As to how it continues? I would attest through deliberate destruction, and the reproduction of ignorance.

The success of the persecution and erasure of gender variant people is shown by the widespread lack of any knowledge of that persecution. In the destruction of records, of communities, of individual lives, a further destruction was intended – that of the chance of cumulative cultural change. For generations to build upon each others’ work, the work must be available. For communities to wield social influence, they must have a presence, however small. 

For those with the resources and the inclination, we can still find traces. We find just enough to know that those who have challenged a simplistic division of gender, of sex, have existed for a very long time. Those traces are too often in the official reports of persecution: arrest warrants, asylum reports, orders of torture and execution. The Nazis took photos of the bonfire they built with Magnus Hirschfeld’s research, the most detailed and wide-ranging material in support of gendered and sexual difference in the world. Police officers in 1950s America took photos of queens and queers on their way to the cells.

When we look even further, we find traces of something else: a continual fight that was sometimes won. in 1882, Hermann Karl successfully challenged the Prussian State to recognise him as legally male, following the pioneering medical treatment he fought for. Support networks of “transvestites” (a different meaning then from now) who, through the 1900s, 1910s, 1920s, organised everything from dance parties to legal cases, body modifications to new forms of artistic expression. Wherever there was official crackdown, there was also subcultural resistance.

But niche study will never sell like shock and titillation, and what we “know”, as a culture, about gender variance doesn’t come from a library but from movies, television, radio, newspapers – and from the conversations and tropes that feed backwards and forwards to/from the media machine. Ongoing situations and gradual change won’t shift copy or grab headlines like the new, and so we have an insistence on “firsts”. Who was the “first transsexual”? Who was the first trans person to get married, to join the army, to carry a child? A new “first” pops up more than once a year. More than an annoyance, this way of thinking about gender non-conforming people defines our broader place in the world: as anomalies, forever understood by the system that we ourselves find lacking. The conversation never moves forward. All that is documented is our initial resistance to the status quo, but in terms that reify that structure: man into woman, female “living as” male. The shared cultures we are creating are not the story. This is about individual difference, which can be picked out and put back into its proper place.

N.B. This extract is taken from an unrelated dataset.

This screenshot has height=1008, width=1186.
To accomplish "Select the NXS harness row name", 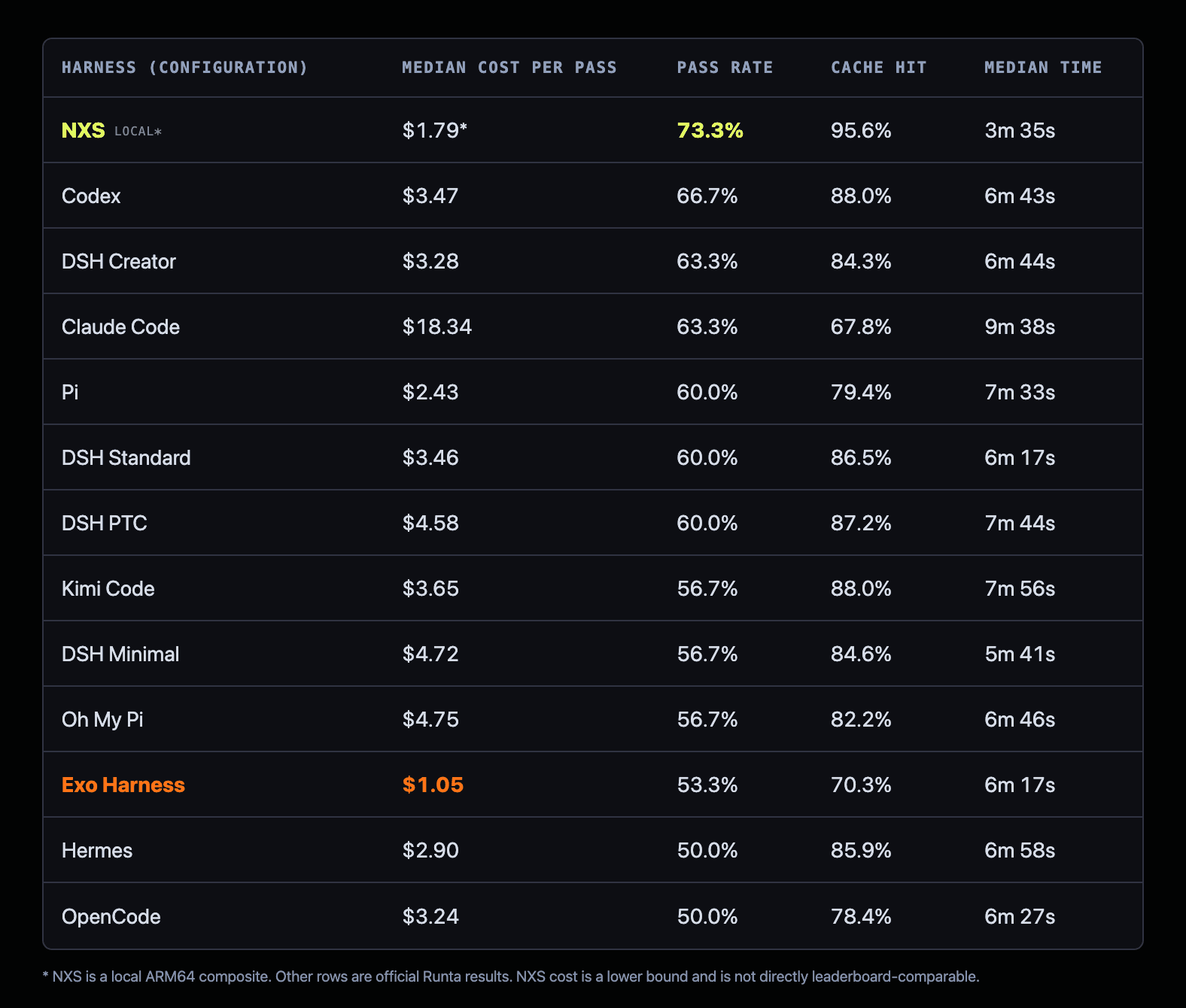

Which brings me back to femme en habit d’homme, and what I know I’ll experience the next time I step outside. Even now, I know it will surprise me. I look in the mirror before I open the door, and begin to portion myself up, to try to avoid the same treatment from others: how should I show my face, my hair, my shoulders, my self? I look again at this photograph, and wonder if that person may have done the same: have resisted what they were told they were, only to have to keep on resisting the interpretation of others? I wonder if they were strong enough in the recreation of who they were so that those interpretations didn’t matter?  More specifically I wonder if they would look at the title given to their picture and agree with it, or disagree, or disregard it as irrelevant.  What would they tell us if they were here?

When you look at these photographs, in this publication, or at the exhibition, I want you to want to know the truth of the person pictured. How they restructured their own world, far beyond the ways they were, and were marked as different, as variant. 

When you look at me, I want you to do the same: to see me as I am, not as you want to. 

— CN Lester

CN Lester is a British classical and alternative singer-songwriter, as well as an LGBT and transgender rights activist.